Available data.
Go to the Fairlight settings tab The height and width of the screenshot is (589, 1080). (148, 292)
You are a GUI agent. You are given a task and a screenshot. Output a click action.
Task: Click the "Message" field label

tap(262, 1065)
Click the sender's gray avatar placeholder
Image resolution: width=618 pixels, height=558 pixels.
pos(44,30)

Task. A complete and exact repetition of the entries is required.

Response for this exercise.
Go to the Fairlight settings tab The height and width of the screenshot is (589, 1080). (148, 292)
You are a GUI agent. You are given a task and a screenshot. Output a click action.
Task: Click the "Message" field label

tap(262, 1065)
Click the sender's gray avatar placeholder
Image resolution: width=618 pixels, height=558 pixels.
pos(44,30)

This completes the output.